> TO BE DONE: Tally the lines in the items below that contain the string "will". Reply with the number alone.

··· RECORD LIST

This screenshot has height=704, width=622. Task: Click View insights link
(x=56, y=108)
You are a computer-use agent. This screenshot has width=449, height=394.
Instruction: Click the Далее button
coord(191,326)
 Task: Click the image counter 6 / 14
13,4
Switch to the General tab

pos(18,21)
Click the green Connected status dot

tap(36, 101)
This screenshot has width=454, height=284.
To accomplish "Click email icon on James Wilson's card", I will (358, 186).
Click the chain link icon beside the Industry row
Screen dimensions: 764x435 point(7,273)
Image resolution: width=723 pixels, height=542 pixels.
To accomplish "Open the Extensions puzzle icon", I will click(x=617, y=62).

······
··· RECORD LIST

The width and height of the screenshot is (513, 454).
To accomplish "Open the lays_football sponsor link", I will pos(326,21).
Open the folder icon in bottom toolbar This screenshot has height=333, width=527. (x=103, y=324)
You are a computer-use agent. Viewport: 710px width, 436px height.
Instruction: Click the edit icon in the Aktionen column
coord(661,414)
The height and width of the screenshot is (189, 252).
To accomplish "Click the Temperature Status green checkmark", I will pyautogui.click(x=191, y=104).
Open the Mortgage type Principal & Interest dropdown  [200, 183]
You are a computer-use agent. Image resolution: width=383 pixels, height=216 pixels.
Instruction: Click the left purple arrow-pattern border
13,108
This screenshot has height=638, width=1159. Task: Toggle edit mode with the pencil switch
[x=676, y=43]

······
··· RECORD LIST

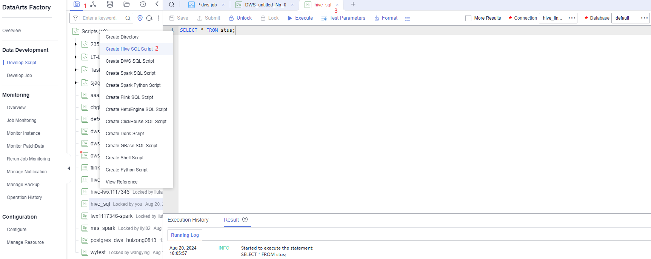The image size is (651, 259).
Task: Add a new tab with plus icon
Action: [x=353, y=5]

······

> FINISHED EXERCISE: 4